Task set>
1) In the mudstone test excerpt below, retype the part that opens with the words containing "For Field 2, radial" and closes with "fractures is good.".
2) Using the mudstone test excerpt below, answer each question briefly.
(a) Which rock mass in Field 2 was the most complete?
(b) What was the uniaxial compressive strength of the sample in Field 3?
(c) What internal friction angle was calculated for the Field 2 mudstone sample?

Page extract>
———
For Field 2, radial eminence is accompanied by fracture extension. The X-1# was fragmented with the rock base at the edge of the bearing plate lifted, and part of the rock mass fell off and bulged out. One side of the rock mass in the X-2# falls off and bulges out, presenting a clastic division. The rock mass at X-3# was the most complete, and the integrity of rock mass between fractures is good.

In Field 3, the crushing area of C-1# is divided along the crushing zone. For all test fields, the failure bottom surface of the bearing plate is a complete bedding surface.

3.2. Triaxial Test

The confining pressure range of this research is preliminarily determined according to the uniaxial test, actual excavation depth, and the upper load of the foundation. The strength of the sample in Field 2 was low. Therefore, the dynamic triaxial test system (confining pressure range 0~3 MPa) with a low confining pressure of 0.3 MPa, 0.6 MPa, 0.9 MPa, 1.2 MPa, 1.5 MPa, and 1.8 MPa were for the triaxial test. The uniaxial compressive strength of the sample in Field 3 was 5.99 MPa. If the confining pressure range is much larger than the uniaxial compressive strength, the sample may deform as the confining pressure is loaded. That will lead to a distortion of the test results during the subsequent axial loading. Therefore, the confining pressure was 2 MPa, 4 MPa, 6 MPa, 8 MPa, 10 MPa, and 12 MPa to ensure the stability of the confining pressure specimen under loading.

Figure 8 shows the triaxial stress–strain curves, and Figure 9 shows the molar circle of the stress and strength envelope of mudstone.

Figure 8a and Figure 9a were for Field 2. The overall strength of the sample increases as the confining pressure increases. Furthermore, the peak strength increases from 3 MPa to 5.5 MPa. Under low confining pressure, 0.3~0.6 MPa, mudstone shows a strain-softening phenomenon after reaching the peak of deviator stress. When the confining pressure exceeds 0.9 MPa, the deviator stress does not change after getting the peak value. When the axial strain comes to 8%, there were many cracks in the upper part of the rock sample but no apparent cracks in the lower part of the rock sample. The whole-rock sample was not crushed. The calculated internal friction angle φ of the mudstone sample is 31.34°, and cohesion c is 0.7 MPa.
———
Available data>
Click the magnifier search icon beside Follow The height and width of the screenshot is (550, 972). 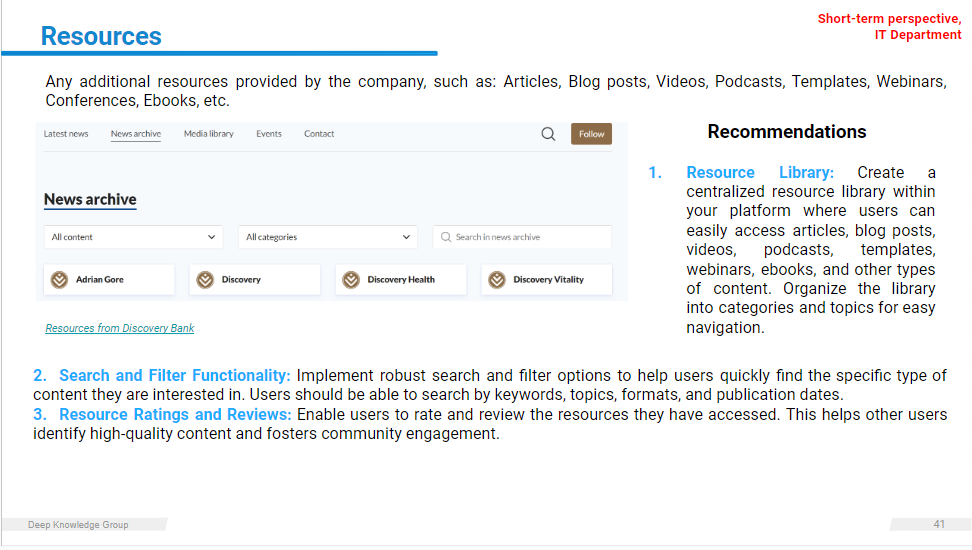click(x=548, y=134)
———
Solutions below>
1)
For Field 2, radial eminence is accompanied by fracture extension. The X-1# was fragmented with the rock base at the edge of the bearing plate lifted, and part of the rock mass fell off and bulged out. One side of the rock mass in the X-2# falls off and bulges out, presenting a clastic division. The rock mass at X-3# was the most complete, and the integrity of rock mass between fractures is good.

2)
(a) The rock mass at X-3#.
(b) 5.99 MPa.
(c) 31.34°.